- Born: May 31, 1935 (age 91) Turkey
- Occupation: Neuropsychologist
- Partner: Bülent Tanör
- Parent: İbrahim Öktem [tr]

= Öget Öktem Tanör =

Turkish neuropsychologist (born 1935

Öget Öktem Tanör (born May 31, 1935) is the first neuropsychologist from Turkey. In 2017, she was charged with "terrorism propaganda" by the Turkish government for signing a petition calling on the government to halt its military operations in the Kurdish-populated areas of the country.

==Career==
In a 2016 interview, Tanör stated that she had been interested in psychology and neurology since she was 15 years old. She said that she faced opposition from her family when she expressed a desire to study medicine; they put pressure on her to study law instead. According to her, experiences at Columbia Law School and Geneva University helped her turn to psychology. She completed her PhD in 1981, and began working in Ankara in 1983.

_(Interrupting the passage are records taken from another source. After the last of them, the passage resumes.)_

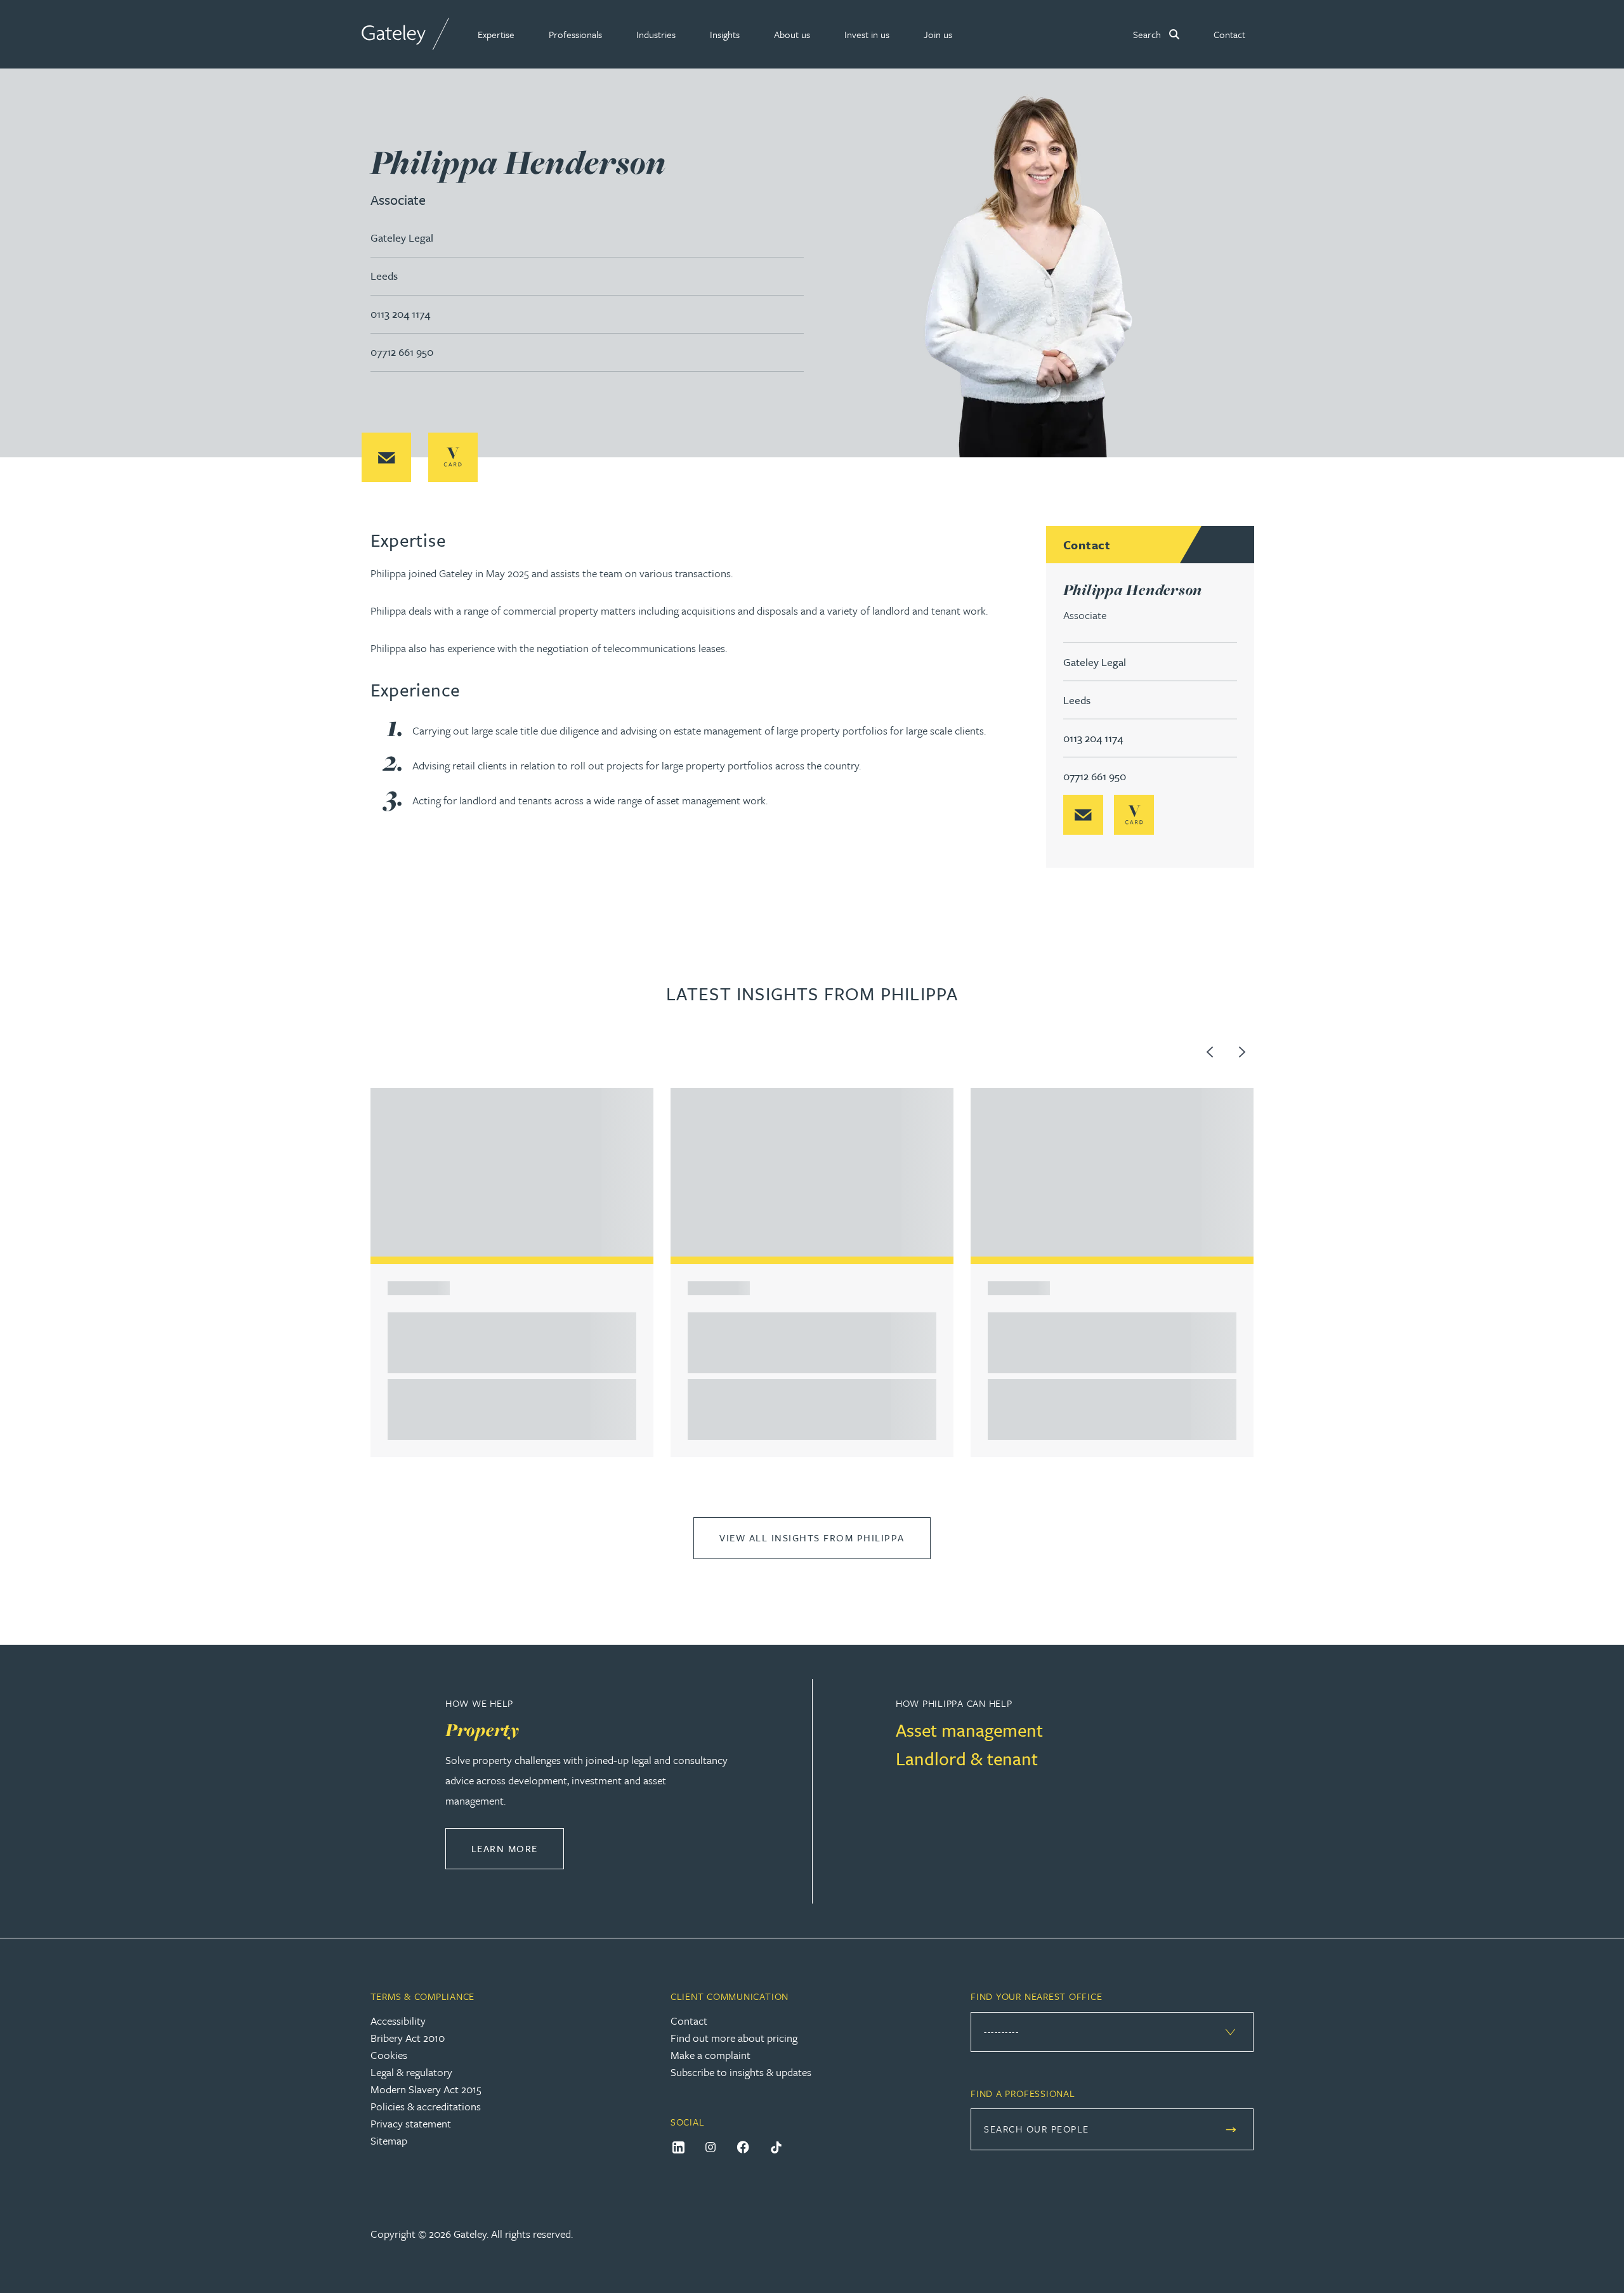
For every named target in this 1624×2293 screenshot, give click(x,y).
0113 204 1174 (400, 314)
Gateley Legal (401, 237)
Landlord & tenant (967, 1758)
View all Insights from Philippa (812, 1538)
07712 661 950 (401, 352)
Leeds (384, 276)
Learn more (517, 1848)
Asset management (969, 1729)
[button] (496, 34)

Considered "Turkey's first neuropsychologist," Tanör founded Turkey's first neuropsychology clinic. Currently an emeritus professor at Istanbul University, Tanör has also been a guest lecturer at many other institutions. She has been described as one of Turkey's most respected scholars, while her students have referred to her as "a hard-working, colourful character [who] is tireless when it comes to teaching and sharing her knowledge and experiences."

==Terrorism charges==
Tanör fled the country with her husband Bülent Tanör, a professor of law, during the military coup of 1971, but returned to the country to teach. She has been charged with "terrorism propaganda" by the government of Recep Tayyip Erdoğan, as a result of signing a petition asking the government to halt its military operations in the Kurdish part of Turkey. She was also threatened with the loss of her pension. She is not permitted to travel abroad, and no longer has the rights she once did as a civil servant. Tanör was one of hundreds of academics, and of nearly 100,000 civil servants, who were purged following the 2016 Turkish coup d'état attempt. She has stated that her restrictions were part of a government effort to silence opposition, and has expressed disappointment at being unable to teach.